Because the hypothetical contemplates an authentic “opt-out” protocol that (1) requires less information from the Little Sisters and (2) shifts the data collection/reporting/dissemination burden to the “insurance company,” it appears that the order is seeking a less restrictive means than the current regulations. If so, the Court may have decided that the Little Sisters have satisfied RFRA’s “substantial burden” requirement and are now looking for a “least restrictive means.”
The forty-five briefs filed in support of the Little Sisters highlight numerous less restrictive means available to the government: Title X Family Planning Programs, the Exchanges, HHS clinics, tax subsidies, tax credits, and the exemptions offered to churches and integrated auxiliaries. Other less restrictive means abound in the authentic “opt-out” protocol envisioned in the Court’s order and hypothetical.
As set forth in the amicus brief filed by CNS International Ministries and Heartland Christian College, since 2010, “the government has eight times claimed that its then-current version of the Mandate was the least restrictive means and each time thereafter admitted that less restrictive means exist.”
With the Supreme Court’s recent order, maybe the ninth time’s the charm.

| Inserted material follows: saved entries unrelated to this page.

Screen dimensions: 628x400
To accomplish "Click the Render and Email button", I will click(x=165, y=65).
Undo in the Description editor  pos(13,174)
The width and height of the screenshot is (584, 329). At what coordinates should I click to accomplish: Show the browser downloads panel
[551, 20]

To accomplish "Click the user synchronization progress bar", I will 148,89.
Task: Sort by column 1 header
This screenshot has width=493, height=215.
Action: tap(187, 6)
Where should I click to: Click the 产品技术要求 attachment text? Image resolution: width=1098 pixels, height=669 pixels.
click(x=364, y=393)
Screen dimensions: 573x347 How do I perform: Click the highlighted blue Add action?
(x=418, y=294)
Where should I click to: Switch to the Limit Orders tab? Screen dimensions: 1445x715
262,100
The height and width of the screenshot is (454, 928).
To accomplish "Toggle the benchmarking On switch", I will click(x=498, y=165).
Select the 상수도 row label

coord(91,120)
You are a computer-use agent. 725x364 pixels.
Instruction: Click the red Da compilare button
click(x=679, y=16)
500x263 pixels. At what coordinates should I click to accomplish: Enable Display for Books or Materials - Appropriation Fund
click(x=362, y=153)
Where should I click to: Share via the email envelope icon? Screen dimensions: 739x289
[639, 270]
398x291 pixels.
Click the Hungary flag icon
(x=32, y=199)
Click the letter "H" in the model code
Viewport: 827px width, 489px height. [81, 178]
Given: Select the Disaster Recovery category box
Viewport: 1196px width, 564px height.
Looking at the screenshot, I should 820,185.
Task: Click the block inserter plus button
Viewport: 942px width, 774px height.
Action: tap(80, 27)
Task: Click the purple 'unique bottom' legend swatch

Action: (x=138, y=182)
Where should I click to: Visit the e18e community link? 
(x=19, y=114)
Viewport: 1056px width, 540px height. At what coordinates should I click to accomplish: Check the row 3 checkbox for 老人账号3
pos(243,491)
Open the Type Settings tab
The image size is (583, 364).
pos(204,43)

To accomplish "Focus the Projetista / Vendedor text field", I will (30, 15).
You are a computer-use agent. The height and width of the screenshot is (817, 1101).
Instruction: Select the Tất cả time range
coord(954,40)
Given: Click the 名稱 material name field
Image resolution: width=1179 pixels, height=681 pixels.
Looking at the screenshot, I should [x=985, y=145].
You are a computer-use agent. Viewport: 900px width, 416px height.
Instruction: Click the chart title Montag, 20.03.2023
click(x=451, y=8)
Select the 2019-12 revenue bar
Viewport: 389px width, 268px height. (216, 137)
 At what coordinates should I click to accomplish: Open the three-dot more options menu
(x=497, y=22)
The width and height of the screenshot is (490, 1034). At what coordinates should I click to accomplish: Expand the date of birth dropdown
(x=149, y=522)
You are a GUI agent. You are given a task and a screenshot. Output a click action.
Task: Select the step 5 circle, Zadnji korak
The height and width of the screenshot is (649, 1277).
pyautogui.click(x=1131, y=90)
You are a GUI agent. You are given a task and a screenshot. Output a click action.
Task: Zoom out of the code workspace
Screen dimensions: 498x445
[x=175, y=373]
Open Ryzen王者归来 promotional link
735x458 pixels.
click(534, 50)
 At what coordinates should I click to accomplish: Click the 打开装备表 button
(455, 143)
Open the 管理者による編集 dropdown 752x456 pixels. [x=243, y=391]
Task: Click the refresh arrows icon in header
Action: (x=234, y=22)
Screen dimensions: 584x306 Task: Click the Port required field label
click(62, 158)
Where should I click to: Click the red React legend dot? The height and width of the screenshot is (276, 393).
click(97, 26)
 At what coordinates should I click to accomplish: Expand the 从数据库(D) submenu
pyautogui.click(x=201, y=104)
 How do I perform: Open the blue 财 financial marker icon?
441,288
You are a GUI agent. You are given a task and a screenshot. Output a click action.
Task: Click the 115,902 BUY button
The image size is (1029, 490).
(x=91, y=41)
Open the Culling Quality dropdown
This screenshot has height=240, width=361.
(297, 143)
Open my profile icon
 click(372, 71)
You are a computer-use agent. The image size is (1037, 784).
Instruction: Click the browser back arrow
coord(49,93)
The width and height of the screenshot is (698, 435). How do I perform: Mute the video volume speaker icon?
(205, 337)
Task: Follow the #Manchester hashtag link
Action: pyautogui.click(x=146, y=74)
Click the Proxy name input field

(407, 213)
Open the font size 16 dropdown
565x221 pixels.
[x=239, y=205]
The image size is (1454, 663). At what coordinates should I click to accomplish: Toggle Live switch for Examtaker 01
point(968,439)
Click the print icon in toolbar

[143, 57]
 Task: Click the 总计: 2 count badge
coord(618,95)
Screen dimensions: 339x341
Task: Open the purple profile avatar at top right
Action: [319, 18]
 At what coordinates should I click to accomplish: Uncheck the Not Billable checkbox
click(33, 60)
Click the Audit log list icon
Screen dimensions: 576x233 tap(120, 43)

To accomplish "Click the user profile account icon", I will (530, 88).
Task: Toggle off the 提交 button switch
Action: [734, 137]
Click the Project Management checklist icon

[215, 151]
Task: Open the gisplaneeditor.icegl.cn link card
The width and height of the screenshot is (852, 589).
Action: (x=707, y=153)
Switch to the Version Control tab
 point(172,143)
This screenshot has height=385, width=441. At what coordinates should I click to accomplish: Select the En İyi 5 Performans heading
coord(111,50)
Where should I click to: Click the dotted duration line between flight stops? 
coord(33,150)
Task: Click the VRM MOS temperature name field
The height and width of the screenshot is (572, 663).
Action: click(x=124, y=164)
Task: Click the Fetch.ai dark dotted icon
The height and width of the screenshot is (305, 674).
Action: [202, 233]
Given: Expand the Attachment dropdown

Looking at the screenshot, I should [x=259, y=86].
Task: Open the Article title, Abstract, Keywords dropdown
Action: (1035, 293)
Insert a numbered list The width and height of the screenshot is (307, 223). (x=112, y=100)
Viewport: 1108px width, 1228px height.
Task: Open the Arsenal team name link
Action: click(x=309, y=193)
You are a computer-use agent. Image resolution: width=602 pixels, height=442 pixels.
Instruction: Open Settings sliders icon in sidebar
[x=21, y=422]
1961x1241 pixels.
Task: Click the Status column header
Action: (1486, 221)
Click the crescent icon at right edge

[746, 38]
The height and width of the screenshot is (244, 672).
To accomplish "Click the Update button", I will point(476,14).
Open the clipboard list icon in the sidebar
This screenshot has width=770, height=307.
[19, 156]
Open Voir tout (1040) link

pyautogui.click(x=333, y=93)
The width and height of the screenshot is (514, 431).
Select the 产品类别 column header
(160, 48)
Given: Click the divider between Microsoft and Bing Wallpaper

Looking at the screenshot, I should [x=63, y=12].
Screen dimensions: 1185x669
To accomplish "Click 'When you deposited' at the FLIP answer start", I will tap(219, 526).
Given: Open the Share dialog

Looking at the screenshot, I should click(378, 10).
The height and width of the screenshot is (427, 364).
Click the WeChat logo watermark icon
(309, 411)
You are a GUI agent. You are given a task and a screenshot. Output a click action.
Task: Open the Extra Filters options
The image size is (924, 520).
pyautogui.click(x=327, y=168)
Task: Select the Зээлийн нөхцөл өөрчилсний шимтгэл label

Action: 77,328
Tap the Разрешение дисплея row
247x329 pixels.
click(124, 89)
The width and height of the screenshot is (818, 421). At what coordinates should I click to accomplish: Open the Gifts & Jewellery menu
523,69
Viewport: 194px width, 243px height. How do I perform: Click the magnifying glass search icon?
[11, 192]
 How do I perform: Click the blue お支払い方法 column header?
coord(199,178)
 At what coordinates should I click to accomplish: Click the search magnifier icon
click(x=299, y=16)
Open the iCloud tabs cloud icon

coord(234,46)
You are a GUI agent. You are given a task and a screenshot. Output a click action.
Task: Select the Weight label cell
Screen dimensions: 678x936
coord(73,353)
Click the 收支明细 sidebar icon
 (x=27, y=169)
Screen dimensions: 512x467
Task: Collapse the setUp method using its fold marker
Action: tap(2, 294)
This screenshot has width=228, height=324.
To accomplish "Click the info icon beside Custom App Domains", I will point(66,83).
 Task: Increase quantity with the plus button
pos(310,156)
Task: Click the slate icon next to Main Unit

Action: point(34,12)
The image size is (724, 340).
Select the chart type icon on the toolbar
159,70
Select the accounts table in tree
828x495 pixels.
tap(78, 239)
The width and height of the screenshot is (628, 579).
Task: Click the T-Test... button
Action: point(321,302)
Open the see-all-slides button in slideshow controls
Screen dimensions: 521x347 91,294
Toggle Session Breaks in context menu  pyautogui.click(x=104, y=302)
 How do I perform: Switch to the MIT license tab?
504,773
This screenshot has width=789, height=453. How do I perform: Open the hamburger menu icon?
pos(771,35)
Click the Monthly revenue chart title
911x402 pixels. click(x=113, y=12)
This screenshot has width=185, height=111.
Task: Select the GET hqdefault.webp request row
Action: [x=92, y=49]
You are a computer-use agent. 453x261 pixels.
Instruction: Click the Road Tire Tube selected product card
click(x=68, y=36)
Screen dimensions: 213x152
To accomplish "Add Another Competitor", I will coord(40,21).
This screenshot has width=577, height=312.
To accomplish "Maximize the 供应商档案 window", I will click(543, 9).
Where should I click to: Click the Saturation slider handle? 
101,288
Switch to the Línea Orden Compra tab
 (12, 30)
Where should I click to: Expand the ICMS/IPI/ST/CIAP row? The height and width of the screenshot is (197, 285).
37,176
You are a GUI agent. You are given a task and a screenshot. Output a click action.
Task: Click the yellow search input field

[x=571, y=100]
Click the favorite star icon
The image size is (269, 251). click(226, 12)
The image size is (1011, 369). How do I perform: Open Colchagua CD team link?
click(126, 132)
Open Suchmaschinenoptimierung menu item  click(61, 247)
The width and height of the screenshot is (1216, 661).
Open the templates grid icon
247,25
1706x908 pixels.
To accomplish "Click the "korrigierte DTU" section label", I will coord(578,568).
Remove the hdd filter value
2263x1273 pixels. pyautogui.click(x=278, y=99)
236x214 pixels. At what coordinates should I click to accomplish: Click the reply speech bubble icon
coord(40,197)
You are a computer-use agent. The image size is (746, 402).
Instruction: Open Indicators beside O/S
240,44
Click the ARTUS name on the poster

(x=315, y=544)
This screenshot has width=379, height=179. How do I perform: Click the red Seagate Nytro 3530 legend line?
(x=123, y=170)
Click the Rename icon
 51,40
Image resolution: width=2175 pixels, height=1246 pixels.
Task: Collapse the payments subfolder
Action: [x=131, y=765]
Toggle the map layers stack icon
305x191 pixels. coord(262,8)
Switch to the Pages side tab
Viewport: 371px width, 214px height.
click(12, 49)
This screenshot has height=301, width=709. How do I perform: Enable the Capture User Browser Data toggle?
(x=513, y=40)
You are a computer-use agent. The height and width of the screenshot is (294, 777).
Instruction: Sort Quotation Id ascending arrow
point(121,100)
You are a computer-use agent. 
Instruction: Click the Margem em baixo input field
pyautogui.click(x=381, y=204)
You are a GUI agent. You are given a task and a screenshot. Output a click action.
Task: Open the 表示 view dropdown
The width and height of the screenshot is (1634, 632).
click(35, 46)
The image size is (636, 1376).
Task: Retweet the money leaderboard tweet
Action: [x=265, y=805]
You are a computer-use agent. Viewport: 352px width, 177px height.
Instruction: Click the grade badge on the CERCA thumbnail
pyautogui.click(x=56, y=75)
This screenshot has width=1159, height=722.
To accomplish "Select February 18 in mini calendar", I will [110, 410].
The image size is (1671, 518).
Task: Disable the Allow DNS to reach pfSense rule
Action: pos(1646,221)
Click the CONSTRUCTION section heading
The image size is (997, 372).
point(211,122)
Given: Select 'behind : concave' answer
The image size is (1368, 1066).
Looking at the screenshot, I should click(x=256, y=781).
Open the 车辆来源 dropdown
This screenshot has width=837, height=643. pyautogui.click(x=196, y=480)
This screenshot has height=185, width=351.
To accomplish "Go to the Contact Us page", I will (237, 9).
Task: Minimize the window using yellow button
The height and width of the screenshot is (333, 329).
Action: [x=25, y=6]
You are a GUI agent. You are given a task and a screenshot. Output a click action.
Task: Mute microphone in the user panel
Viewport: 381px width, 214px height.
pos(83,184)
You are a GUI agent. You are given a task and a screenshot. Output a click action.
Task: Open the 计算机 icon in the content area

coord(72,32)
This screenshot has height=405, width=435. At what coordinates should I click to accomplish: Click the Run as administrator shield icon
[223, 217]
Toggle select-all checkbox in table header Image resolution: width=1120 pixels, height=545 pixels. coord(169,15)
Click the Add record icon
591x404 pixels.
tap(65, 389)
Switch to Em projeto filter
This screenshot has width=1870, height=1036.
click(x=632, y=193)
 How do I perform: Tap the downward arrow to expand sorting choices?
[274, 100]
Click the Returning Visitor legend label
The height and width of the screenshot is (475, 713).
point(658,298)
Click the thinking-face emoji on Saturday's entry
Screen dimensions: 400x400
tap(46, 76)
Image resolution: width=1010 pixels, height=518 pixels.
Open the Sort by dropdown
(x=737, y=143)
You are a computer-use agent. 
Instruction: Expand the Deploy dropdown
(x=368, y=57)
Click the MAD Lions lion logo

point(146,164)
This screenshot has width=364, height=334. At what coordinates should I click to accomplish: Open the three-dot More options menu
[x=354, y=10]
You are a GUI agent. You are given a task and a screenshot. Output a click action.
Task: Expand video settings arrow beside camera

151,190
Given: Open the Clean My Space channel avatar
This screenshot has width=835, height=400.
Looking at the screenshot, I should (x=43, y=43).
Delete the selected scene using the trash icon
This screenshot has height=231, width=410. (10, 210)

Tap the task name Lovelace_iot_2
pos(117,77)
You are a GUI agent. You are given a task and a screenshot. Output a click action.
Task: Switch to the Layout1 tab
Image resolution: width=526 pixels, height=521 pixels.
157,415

The government has exempted roughly 90 million Americans from the HHS mandate—including Exxon, Chevron, Pepsi, and the Department of Defense. It has refused to exempt the Little Sisters because it disagrees with their reading of Catholic moral theology. Following the Holy Week arguments, all Americans should stand with the Little Sisters and the other conscientious objectors who cannot pay to Caesar what belongs to God.
Matthew Kacsmaryk is Deputy General Counsel for First Liberty Institute in Dallas, Texas. He previously served as an Assistant United States Attorney for the Northern District of Texas and was awarded the Attorney General’s Award for Excellence in Furthering the Interests of US National Security.